Bennardo Maria Raimondi aveva una piccola azienda di ceramiche: 2 giorni fa gli è stato perfino staccato il gas
Bennardo Maria Raimondi
PALERMO - La storia di Bennardo Maria Raimondi è quella di un artigiano che, caduto nelle mani di usurai ed estorsori, ha trovato il coraggio per denunciare senza però trovare aiuto nelle istituzioni. E che oggi si ritrova a chiedere l’elemosina davanti alle chiese, a fare lavori saltuari e a vivere con moglie, figli (di cui uno alle prese con una rara malattia intestinale), cognata e l’anziano padre in una casa dove non paga l’affitto da sette mesi e dove, letteralmente, piove dentro. Come se non bastasse, proprio due giorni fa gli è stato staccato il gas per il mancato pagamento di una bolletta da 200 euro.
La via crucis di Raimondi comincia nel 1998, quando si mette nelle mani degli usurai per dare una boccata d’ossigeno alla sua piccola azienda di ceramiche in via Molara, a Palermo, che contava otto dipendenti. Chiede 40 milioni delle vecchie lire, in cambio deve pagare 2 milioni al mese per 30 mesi. Ma una serie di disgrazie, tra cui la perdita di tre figli e del fratello, non gli consentono di saldare con «puntualità» il debito. Iniziano le minacce, la pretesa di ulteriori regali, gli rubano anche la macchina. Esasperato, Raimondi è costretto a licenziare i suoi dipendenti e a chiudere la bottega nel 2003, perde la casa ed è sommerso da debiti e minacce. Soltanto nel 2006 l’imprenditore decide di denunciare i suoi estorsori, ma la risposta dello Stato e delle associazioni antiracket non è proprio quella che si aspettava. «Vivo sulla mia pelle le conseguenze di quella denuncia – racconta Raimondi - Tuttora c’è il processo in corso, ho denunciato delle persone ma alcune sono già fuori, ai domiciliari, altre invece sono ancora latitanti. Recentemente ho ricevuto lo status di vittima della mafia, usufruisco quindi di una legge speciale che mi consente di non pagare le tasse, ma non ho mai ricevuto un centesimo dallo Stato.
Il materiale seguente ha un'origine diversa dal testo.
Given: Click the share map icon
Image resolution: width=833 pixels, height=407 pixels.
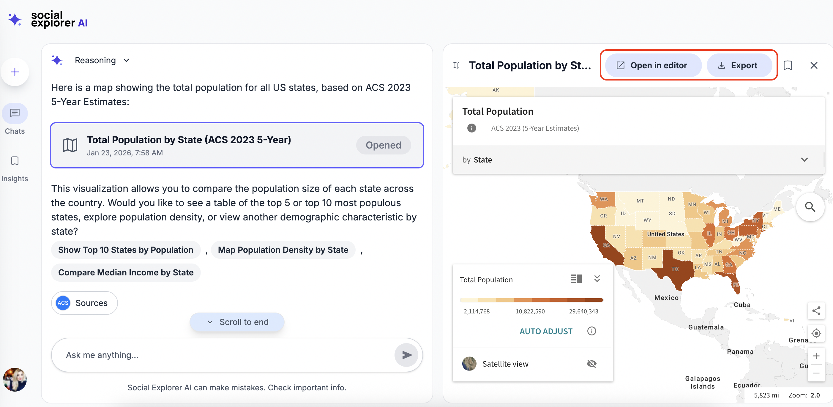Looking at the screenshot, I should pyautogui.click(x=816, y=311).
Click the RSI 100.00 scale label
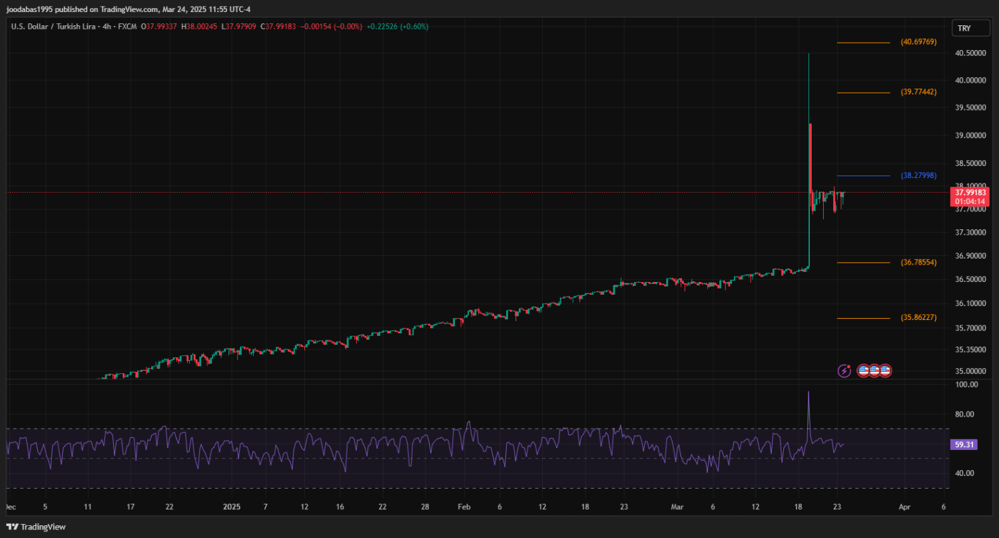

Ho fatto anche la domanda per accedere ai fondi delle vittime della mafia, ma la pratica è bloccata in Prefettura per problemi burocratici».
Nel 2009 Raimondi annuncia un gesto estremo, mettendo in vendita un rene per potersi permettere l’operazione urgente del figlio malato e in quel caso, ricorda, «ho ricevuto un piccolo aiuto economico dal presidente Lombardo». Da allora, però, nessuno si è più fatto vivo. «Per me le associazioni antiracket non esistono – denuncia - Hanno perso tutte l’identità ideologica per cui sono nate. Io sono socio di Addiopizzo e me ne vergogno: da quando sono entrate persone che aspirano alla politica e ai soldi è scomparsa l’idea di base». Secondo Raimondi le associazioni «mirano soltanto a fare convegni, congressi, libri sulla mafia, ma quando devono aiutare un artigiano se ne fregano altamente. Io – assicura – denuncerei ancora, ma quello che mi è capitato è un pessimo esempio per chi è vittima di usura e di estorsione a Palermo, e io ne conosco tante». Infine un appello: «Datemi un luogo dove poter vivere con la mia famiglia e se possibile creare un nuovo laboratorio per lavorare con i giovani. La mia ambizione è insegnare la mia arte di fare le statuine dei presepi a mano, un’arte che sta scomparendo. Non voglio arricchirmi, voglio lavorare dignitosamente e dare un minimo di futuro ai miei figli». È online da qualche mese un sito internet (bennardomarioraimondi.weebly.com) dove è stata creata una vetrina sui suoi prodotti e da dove è possibile inviare un aiuto economico.